Trying to maintain the level of presumed credibility the Frightening and High Risk Illusion of Legitimacy needs to be used as a universal justification for the pogrom, is made impossible by these arbitrary time limits. Also by the arbitrary, and inconsistent tier assignments. How can it be presumed to be lifetime here, 20 years there, but only 10 in the other place? How can all of those be true?
So, instead of making 10 years the universal limit, make it lifetime! Also, how can a conviction for PC XXX.xx be considered proof of risk for any period of time here, but not there? So, make all convictions for any penal code violation serve as “proof” of “lifetime risk”!

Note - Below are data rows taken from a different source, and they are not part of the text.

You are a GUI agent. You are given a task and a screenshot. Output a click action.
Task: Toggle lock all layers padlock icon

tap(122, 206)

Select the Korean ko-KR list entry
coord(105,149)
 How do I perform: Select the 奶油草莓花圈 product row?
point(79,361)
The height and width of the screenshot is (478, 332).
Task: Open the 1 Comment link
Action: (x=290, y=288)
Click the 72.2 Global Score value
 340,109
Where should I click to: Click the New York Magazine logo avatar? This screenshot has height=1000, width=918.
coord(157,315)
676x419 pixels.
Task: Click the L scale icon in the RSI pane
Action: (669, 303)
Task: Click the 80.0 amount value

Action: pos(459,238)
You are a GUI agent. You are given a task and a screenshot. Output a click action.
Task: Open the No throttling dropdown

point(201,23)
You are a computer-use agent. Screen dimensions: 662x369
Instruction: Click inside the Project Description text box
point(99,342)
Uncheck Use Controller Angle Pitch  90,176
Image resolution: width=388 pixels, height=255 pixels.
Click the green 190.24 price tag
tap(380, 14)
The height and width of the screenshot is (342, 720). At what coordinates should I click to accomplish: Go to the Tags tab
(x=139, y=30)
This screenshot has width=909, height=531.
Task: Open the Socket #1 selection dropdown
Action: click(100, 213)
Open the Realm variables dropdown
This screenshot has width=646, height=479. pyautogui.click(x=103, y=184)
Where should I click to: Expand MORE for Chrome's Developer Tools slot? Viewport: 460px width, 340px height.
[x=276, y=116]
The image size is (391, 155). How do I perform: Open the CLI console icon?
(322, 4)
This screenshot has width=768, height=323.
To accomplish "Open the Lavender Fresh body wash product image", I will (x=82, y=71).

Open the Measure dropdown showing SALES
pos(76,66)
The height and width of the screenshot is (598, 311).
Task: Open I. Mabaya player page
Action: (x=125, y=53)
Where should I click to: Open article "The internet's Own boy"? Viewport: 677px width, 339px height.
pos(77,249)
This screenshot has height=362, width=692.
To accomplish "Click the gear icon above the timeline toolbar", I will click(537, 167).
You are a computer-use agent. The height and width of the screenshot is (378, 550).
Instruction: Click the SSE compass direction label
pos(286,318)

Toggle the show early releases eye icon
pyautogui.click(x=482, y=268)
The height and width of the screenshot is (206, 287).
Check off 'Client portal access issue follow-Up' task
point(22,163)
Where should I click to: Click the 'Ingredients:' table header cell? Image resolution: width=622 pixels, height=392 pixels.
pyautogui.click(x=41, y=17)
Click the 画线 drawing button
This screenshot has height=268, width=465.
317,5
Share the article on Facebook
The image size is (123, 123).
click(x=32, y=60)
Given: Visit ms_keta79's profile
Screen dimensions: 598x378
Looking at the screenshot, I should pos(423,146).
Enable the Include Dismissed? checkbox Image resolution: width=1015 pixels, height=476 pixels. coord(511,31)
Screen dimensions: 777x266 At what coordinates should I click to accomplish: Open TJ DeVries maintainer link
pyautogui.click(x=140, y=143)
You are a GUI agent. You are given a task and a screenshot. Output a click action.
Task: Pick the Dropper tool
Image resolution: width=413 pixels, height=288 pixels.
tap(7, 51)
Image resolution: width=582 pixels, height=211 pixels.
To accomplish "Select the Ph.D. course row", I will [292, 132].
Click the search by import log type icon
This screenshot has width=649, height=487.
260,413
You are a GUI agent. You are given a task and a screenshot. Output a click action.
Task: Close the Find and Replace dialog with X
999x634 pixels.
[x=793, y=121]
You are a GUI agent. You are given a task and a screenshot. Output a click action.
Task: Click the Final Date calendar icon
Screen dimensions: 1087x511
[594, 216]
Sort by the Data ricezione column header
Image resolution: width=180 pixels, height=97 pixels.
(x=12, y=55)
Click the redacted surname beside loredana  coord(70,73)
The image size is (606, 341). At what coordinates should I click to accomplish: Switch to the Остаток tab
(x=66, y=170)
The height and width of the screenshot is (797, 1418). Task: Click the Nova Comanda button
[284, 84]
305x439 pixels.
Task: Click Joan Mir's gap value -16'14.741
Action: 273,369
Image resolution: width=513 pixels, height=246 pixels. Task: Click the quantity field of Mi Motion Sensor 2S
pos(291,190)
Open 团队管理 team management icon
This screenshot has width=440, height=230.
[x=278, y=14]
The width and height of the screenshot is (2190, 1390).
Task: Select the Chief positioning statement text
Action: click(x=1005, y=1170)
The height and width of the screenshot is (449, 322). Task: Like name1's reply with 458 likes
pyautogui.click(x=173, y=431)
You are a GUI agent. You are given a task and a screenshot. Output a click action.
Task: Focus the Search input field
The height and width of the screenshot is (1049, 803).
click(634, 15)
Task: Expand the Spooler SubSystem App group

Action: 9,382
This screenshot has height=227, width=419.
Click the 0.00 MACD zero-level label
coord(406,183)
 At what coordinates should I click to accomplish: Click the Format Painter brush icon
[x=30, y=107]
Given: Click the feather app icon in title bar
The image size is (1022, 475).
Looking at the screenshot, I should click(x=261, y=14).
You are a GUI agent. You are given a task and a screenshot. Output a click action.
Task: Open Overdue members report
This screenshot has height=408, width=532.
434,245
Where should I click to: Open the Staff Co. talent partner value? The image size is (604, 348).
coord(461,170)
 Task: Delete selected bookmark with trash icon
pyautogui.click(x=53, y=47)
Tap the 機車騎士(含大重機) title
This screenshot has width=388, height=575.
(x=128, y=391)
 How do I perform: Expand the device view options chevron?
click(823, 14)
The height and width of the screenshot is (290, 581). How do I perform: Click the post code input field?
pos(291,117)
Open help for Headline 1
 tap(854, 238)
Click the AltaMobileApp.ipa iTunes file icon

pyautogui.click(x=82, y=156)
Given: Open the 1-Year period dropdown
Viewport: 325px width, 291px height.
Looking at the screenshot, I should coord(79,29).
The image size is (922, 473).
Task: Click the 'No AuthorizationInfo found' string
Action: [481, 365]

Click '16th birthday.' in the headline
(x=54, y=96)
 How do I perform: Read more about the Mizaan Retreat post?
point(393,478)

This ruling helps establish that “no period of time” can ever “diminish risk”, and that registration will always be “needed” for everyone, forever?
San Bernardino has an ultra conservative faction within California. They actually want to secede from Ca. No doubt the Judge has been elected by those nut cases, as was the D.A. These groups feel they now have a backing and will push to reverse current laws as well as put new harsher restrictions in place. Welcome to the new reality, folks.
Two points:
1) This “suspension of time” is only relevant to those categorized as Tier One and Tier Two. If one is “lifetime” (Tier Three), it makes no difference at all. Whenver one returns from an overseas trip, it’s still a “lifetime” (to which one is subjected to these laws).
2) It occurs to me that if the Court made a determination that the time to which one must report and notify, etc., is “suspended” while out of the jurisdiction, then it should logically follow that the reporting/notification obligations are (or should be) likewise suspended. Do all other rules still apply while out of jurisdiction, but just not the time credit?
It seems that the Court is whimsically, arbitrarily and capriciously “parsing out” what applies, what doesn’t, etc.
I got off after 20 years in NY, while spending the last 5 overseas. I guess I got extremely lucky. I bet after they couldn’t figure out how to process my end date for registration, they started to panic and are probably scheming new NY laws for this too.
Doesn’t time heal all wounds? 20 years is 20 years, what matter is it where I am. After 20 years I am mature enough to know better, and follow the laws properly this go around. Seems like a no brainer to get people off when they are supposed to get off and let them move on with their life already. This just has me very irriatated.